One of the architects behind the Small Business Administration’s IT modernization successes is taking his experience to the Office of Personnel Management.
Guy Cavallo, the SBA deputy chief information officer, will become the principal deputy CIO at OPM starting on Sept. 14.
“I’m looking forward to helping doing the same modernization at OPM that I helped lead at SBA,” Cavallo said. “My time at SBA is coming to an end, but I’m excited to move over to OPM and help them get modernized.”
Cavallo will leave SBA after more than three years. He joined in 2017 from the Transportation Security Administration where he was executive director of IT operations.
“This team has accomplished an incredible amount of progress over the past 3 ½ years, and I am extremely proud of all of our modernization efforts. Those efforts allowed SBA to be able to handle the massive expansion in size and information systems that we have absorbed to support the CARES Act,” Cavallo wrote in an email to staff, which Federal News Network obtained. “If we had not progressed as quickly as we had, I don’t know how SBA would have been able to support that incredible demand. We also have impacted federal policy by demonstrating the power of cloud cyber and having the Homeland Security Department change their approaches to the Trusted Internet Connections (TIC) and the continuous diagnostics and mitigation (CDM) [program]. So not only did we greatly improve the delivery of SBA’s mission, we also changed federal policy forever. My time at SBA is a time in my career that I will always fondly remember.”
It’s unclear who will replace Cavallo, even on an acting basis.
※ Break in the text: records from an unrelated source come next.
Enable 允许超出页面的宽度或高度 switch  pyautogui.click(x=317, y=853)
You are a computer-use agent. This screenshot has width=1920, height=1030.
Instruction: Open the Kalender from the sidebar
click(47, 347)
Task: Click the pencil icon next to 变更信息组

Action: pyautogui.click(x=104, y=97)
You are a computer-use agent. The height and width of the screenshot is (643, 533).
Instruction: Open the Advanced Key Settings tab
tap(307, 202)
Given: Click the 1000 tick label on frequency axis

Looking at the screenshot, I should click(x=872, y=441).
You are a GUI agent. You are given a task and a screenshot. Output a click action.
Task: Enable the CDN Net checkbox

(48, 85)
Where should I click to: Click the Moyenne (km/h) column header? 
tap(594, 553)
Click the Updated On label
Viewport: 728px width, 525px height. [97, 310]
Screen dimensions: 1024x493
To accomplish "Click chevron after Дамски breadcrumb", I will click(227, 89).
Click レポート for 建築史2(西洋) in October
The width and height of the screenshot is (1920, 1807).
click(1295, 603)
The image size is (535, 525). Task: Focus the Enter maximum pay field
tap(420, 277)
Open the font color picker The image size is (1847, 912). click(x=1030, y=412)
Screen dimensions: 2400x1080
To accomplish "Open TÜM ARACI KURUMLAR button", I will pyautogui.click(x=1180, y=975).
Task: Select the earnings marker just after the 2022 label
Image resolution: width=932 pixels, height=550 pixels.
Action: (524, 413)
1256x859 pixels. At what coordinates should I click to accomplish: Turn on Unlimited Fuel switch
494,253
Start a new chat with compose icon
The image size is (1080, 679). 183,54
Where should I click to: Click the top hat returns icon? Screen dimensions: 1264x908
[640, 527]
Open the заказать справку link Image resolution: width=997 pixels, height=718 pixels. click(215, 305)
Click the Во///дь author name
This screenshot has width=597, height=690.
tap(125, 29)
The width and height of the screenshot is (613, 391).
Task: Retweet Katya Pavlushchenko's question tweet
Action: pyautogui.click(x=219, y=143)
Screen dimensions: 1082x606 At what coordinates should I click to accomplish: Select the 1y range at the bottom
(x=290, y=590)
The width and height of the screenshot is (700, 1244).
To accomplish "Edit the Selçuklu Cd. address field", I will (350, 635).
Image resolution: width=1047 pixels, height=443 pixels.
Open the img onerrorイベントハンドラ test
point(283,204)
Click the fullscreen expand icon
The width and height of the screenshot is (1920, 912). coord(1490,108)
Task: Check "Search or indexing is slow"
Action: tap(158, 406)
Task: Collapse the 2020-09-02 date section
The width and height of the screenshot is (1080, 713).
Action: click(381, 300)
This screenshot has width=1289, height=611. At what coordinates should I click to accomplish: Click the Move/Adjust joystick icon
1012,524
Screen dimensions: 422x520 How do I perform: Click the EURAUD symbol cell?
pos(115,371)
He becomes the second high-ranking SBA IT executive to leave in the last four months. Maria Roat, who spent almost four years as SBA’s CIO, left in May to become the deputy federal CIO.
In going to OPM, Cavallo almost is returning to the starting line. OPM CIO Clare Martorana told House lawmakers earlier this month about how much work she has to do to modernize the agency.
OPM brought in Martorana and David Nesting, as deputy CIO, to lead the office in February 2019. Both of them came from the U.S. Digital Service.
OPM’s technology infrastructure has been a problem for decades with different CIOs trying to get a handle on how best to modernize it.
In May 2019, OPM brought on the General Services Administration’s Centers of Excellence to address IT infrastructure and legacy technologies. But in the year since that agreement, OPM and the CoE remain in the discovery phase.
According to the Federal IT Dashboard, OPM has an IT budget of $147.3 million in fiscal 2020 and requested $129.6 million for 2021. OPM reports 73% of its projects are on schedule and 89% of its projects are on budget.
OPM’s largest spending, more than $21 million, is on security and compliance, while it also spends $14 million on retirement services and $11 million each on end user and application support services.
During his time at SBA, Cavallo helped lead a team that was known for its innovations and for taking smart risks.
Under the TIC and CDM programs, SBA showed how these programs could be done in the cloud. SBA proved to DHS and OMB that the outcomes were the same in using cloud tools as compared to on-premise tools.
“We are not matching control by control of the current on-premise TIC or CDM requirements,” Cavallo said in 2018. “We are getting alerts when people sign in from weird places or other potential threats.”
Additionally, Cavallo and team reduced the number of tools SBA had to manage as part of the cybersecurity modernization effort, meaning using 100% of the functionality of each tool instead of 5-10% functionality of 38 tools.
Beyond security, SBA also “burned its bridges” as it moved to the cloud and that decision paid off during the pandemic.
Cavallo said in July that upgrading the technology infrastructure to handle the surge in teleworkers and ensuring every employee had a laptop or tablet so they could do their work from anywhere and do it securely went smoothly because of the decisions made over the last few years.
SBA also took on initiatives like DevSecOps, which helped make it easier to modernize applications to respond to the Paycheck Protection Program and other requirements Congress put on the agency in the stimulus laws.